==== Exercise data

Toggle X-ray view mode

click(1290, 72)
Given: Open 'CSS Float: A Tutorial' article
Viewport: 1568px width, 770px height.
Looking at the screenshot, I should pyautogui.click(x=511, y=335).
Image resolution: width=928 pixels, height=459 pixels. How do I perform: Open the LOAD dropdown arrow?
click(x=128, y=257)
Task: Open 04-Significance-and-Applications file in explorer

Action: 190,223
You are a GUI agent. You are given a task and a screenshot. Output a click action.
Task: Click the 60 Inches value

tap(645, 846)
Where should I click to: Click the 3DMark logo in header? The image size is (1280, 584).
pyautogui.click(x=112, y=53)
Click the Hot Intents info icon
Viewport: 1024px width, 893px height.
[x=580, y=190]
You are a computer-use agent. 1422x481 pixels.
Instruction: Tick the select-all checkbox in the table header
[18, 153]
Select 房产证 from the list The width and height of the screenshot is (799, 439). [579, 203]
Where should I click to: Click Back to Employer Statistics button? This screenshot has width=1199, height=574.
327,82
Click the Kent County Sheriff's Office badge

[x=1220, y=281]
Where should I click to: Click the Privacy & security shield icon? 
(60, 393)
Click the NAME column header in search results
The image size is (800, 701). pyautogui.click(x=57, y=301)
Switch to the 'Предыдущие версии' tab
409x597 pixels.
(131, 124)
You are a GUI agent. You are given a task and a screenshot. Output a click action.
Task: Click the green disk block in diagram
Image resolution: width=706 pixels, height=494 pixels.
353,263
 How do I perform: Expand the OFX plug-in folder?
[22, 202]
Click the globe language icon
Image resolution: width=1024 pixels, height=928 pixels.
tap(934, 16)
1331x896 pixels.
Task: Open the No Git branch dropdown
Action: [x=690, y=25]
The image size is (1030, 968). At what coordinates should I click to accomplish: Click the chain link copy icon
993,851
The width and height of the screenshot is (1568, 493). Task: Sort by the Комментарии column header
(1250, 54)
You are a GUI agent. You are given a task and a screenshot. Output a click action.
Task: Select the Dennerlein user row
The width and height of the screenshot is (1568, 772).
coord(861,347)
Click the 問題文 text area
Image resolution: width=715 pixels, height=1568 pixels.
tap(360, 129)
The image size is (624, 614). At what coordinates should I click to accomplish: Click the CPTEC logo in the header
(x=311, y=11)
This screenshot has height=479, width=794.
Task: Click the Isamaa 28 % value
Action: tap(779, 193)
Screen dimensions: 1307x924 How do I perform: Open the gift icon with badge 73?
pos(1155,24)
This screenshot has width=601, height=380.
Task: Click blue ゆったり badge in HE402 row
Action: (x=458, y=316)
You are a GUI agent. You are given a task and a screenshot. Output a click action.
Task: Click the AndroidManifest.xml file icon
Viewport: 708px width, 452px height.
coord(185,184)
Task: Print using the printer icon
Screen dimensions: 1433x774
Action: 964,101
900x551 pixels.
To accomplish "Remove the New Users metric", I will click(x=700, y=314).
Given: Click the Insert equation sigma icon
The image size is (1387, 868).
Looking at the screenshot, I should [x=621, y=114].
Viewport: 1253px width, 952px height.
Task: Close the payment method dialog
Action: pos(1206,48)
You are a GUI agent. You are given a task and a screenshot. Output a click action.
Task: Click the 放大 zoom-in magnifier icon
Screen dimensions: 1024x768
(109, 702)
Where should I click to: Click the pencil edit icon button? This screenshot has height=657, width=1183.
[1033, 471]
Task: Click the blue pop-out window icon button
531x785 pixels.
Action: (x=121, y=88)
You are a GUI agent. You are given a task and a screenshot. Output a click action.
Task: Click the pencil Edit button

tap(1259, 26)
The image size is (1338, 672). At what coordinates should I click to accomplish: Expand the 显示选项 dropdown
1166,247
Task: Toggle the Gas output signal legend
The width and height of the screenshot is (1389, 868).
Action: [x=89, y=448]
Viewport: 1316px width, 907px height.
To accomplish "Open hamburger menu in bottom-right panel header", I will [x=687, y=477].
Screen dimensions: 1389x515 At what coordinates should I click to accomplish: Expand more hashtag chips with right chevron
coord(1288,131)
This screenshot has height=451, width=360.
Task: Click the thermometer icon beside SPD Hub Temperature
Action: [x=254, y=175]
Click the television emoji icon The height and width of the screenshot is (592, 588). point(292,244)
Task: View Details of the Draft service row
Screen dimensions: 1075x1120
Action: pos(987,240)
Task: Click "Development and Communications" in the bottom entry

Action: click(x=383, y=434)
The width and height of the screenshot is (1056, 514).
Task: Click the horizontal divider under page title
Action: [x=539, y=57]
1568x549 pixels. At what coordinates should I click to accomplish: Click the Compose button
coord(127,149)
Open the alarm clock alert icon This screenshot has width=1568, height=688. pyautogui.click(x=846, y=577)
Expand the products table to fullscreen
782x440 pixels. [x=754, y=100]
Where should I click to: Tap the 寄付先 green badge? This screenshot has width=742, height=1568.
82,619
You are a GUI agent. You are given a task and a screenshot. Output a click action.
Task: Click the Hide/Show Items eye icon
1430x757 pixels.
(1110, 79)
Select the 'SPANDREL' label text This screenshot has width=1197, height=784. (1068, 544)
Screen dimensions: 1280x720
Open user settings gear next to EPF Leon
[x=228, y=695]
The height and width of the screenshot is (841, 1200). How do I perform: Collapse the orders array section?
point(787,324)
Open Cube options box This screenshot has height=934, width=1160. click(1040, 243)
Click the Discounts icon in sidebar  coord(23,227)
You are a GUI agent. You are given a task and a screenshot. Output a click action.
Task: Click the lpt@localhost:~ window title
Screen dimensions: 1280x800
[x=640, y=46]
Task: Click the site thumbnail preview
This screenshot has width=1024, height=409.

========

Problem:
Whenever a line includes the word "window", pull it out of the entries.

Exercise result:
Task: Click the blue pop-out window icon button
Task: Click the lpt@localhost:~ window title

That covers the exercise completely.